— start of Materials provided —

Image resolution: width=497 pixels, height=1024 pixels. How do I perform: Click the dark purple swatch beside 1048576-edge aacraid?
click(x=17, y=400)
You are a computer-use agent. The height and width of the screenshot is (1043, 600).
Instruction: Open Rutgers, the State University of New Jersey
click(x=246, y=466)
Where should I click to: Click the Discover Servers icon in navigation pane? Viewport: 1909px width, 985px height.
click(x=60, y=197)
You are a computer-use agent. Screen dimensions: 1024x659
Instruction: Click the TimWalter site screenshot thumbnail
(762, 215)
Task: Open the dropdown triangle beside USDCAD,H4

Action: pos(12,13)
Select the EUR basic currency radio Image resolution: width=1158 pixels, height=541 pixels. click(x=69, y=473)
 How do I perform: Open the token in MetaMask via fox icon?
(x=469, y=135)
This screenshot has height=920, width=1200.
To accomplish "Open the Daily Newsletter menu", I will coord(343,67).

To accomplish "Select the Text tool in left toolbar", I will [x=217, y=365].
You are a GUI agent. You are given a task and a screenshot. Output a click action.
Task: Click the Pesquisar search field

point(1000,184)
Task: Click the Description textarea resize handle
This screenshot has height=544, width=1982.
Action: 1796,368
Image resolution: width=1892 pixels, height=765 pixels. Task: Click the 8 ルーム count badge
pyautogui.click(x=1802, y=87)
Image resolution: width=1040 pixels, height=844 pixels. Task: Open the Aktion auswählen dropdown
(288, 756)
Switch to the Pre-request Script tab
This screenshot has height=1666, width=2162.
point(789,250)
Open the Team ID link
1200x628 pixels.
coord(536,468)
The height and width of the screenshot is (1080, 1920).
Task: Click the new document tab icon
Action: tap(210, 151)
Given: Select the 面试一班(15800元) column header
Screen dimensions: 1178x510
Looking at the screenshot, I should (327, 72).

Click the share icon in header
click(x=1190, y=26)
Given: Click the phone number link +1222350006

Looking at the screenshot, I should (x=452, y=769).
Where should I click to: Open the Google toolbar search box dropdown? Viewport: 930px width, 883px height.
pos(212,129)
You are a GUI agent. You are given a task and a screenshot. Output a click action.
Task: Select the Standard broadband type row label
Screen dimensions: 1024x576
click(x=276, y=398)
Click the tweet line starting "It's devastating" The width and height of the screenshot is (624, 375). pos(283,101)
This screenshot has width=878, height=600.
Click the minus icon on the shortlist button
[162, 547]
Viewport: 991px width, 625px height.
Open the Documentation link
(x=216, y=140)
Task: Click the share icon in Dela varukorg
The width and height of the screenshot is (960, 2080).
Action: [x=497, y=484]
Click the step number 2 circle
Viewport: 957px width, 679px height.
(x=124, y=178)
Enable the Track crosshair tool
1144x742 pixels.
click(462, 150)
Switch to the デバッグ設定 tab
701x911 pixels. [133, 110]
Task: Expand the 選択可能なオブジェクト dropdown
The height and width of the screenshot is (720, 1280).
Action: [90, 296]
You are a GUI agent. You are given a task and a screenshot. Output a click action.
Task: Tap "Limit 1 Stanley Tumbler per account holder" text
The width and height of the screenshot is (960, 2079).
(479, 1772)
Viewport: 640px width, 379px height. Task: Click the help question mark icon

— end of Materials provided —

## Required task
Please rewrite the listing above with "Instruction" replaced by "Command" everywhere, leaving all else unchanged.

## Result of this exercise
Image resolution: width=497 pixels, height=1024 pixels. How do I perform: Click the dark purple swatch beside 1048576-edge aacraid?
click(x=17, y=400)
You are a computer-use agent. The height and width of the screenshot is (1043, 600).
Command: Open Rutgers, the State University of New Jersey
click(x=246, y=466)
Where should I click to: Click the Discover Servers icon in navigation pane? Viewport: 1909px width, 985px height.
click(x=60, y=197)
You are a computer-use agent. Screen dimensions: 1024x659
Command: Click the TimWalter site screenshot thumbnail
(762, 215)
Task: Open the dropdown triangle beside USDCAD,H4

Action: pos(12,13)
Select the EUR basic currency radio Image resolution: width=1158 pixels, height=541 pixels. click(x=69, y=473)
 How do I perform: Open the token in MetaMask via fox icon?
(x=469, y=135)
This screenshot has height=920, width=1200.
To accomplish "Open the Daily Newsletter menu", I will coord(343,67).

To accomplish "Select the Text tool in left toolbar", I will [x=217, y=365].
You are a GUI agent. You are given a task and a screenshot. Output a click action.
Task: Click the Pesquisar search field

point(1000,184)
Task: Click the Description textarea resize handle
This screenshot has height=544, width=1982.
Action: 1796,368
Image resolution: width=1892 pixels, height=765 pixels. Task: Click the 8 ルーム count badge
pyautogui.click(x=1802, y=87)
Image resolution: width=1040 pixels, height=844 pixels. Task: Open the Aktion auswählen dropdown
(288, 756)
Switch to the Pre-request Script tab
This screenshot has height=1666, width=2162.
point(789,250)
Open the Team ID link
1200x628 pixels.
coord(536,468)
The height and width of the screenshot is (1080, 1920).
Task: Click the new document tab icon
Action: tap(210, 151)
Given: Select the 面试一班(15800元) column header
Screen dimensions: 1178x510
Looking at the screenshot, I should (327, 72).

Click the share icon in header
click(x=1190, y=26)
Given: Click the phone number link +1222350006

Looking at the screenshot, I should (x=452, y=769).
Where should I click to: Open the Google toolbar search box dropdown? Viewport: 930px width, 883px height.
pos(212,129)
You are a GUI agent. You are given a task and a screenshot. Output a click action.
Task: Select the Standard broadband type row label
Screen dimensions: 1024x576
click(x=276, y=398)
Click the tweet line starting "It's devastating" The width and height of the screenshot is (624, 375). pos(283,101)
This screenshot has width=878, height=600.
Click the minus icon on the shortlist button
[162, 547]
Viewport: 991px width, 625px height.
Open the Documentation link
(x=216, y=140)
Task: Click the share icon in Dela varukorg
The width and height of the screenshot is (960, 2080).
Action: [x=497, y=484]
Click the step number 2 circle
Viewport: 957px width, 679px height.
(x=124, y=178)
Enable the Track crosshair tool
1144x742 pixels.
click(462, 150)
Switch to the デバッグ設定 tab
701x911 pixels. [133, 110]
Task: Expand the 選択可能なオブジェクト dropdown
The height and width of the screenshot is (720, 1280).
Action: [90, 296]
You are a GUI agent. You are given a task and a screenshot. Output a click action.
Task: Tap "Limit 1 Stanley Tumbler per account holder" text
The width and height of the screenshot is (960, 2079).
(479, 1772)
Viewport: 640px width, 379px height. Task: Click the help question mark icon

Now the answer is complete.